There are days when your enemies will remember to pour small sand inside your garri. One of such days was when these much awaited visitors finally came to the house for the first time. Before then, getting them to visit hadn’t been easy, due to scheduling issues. I’m talking about those big names who’ve got clout, that parents always speak fondly of, due to their high achievements. And based on the weight of their personality, 48 hours sanitation would be carried out in the house before their coming. Also, a memo would’ve already been passed around the house requiring everyone to be on their best behaviour, to avoid putting the family name to eternal shame.
Rings a bell right? Good!
So the d-day finally came. There were about 5 of them. Dad’s friends. Loud, talkative men they were. Meanwhile, heavy preparations had been made. The lawn within our environment was properly trimmed. The house had a new look. Sheets were changed.

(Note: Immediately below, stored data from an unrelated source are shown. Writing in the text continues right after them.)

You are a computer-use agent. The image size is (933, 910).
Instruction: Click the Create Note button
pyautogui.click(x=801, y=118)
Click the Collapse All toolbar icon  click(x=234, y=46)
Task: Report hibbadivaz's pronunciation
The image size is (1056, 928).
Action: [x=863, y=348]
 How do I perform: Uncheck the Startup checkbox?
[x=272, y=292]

Guest toilet sparkled like china white fabric, the water in the toilet was Crystal clear; you could see the reflection of your face on it’s surface. The entire floors of the house were thoroughly mopped and mum made sure they were scrubbed hard with both a mop & two bare hands.
The presence of these visitors had everybody in the house walking on egg shells, to prevent the wrath of my dad particularly. Good manners and home training were on full display. Of cause we all know how crafty parents could be. Before their guest, they’ll knowingly tell you to get the remote control across the room – and while you’re at it, they seize the opportunity to list out your high points before these highly esteemed guests. Leading to a brief conversation between you and their guests – aimed at displaying how articulate you are & satisfying their ego.
That one wasn’t a big deal, as I’d already rehearsed my lines days before. All was good and fine and everybody stuck to the script we were made to follow to portray this well-groomed, enviable family worthy of emulation. Little did we know that the devil would come from a different angle. It happened when the visitors were having their meals. Whatever triggered the boldness in those tiny impudent rats had to be supernatural. If they had dashed across the living room or skidded under furnitures as they often did, it wouldn’t have been much of a problem. At least no one would’ve noticed. But they came out in their numbers as though it was a planned outing. These rats put on a circus show directly in front of our guests, just where we had our TV and video player. They swung and dangled from one cable to another wire in this wild, carefree manner, just to spite the owners of the house. Hard as it was to pretend that nothing was going on, the wires behind the TV shelf were noticeably shaking. A million vengeful rats were having a field day at the wrong time.
I was livid.
We all witnessed this horrific happening in silence for a while, hoping our guests won’t make a mention of it. Until the big mouthed one out of the bunch who came visiting, broke the long awkward silence, “Hope these rats won’t cut one of those tv wires?” Everybody in the living room erupted in laughter, which succeeded in dousing the tension in the room. The discussion between my folks and our guests stopped being too serious and sophisticated; it became a lighthearted one about Nigerian rats and their havoc. Our big guests weren’t all that ‘mighty’ after all.
Deep down inside of me, I took in a lesson from this unforeseen ‘tragedy’. It is less work to be real with people than seeking to impress.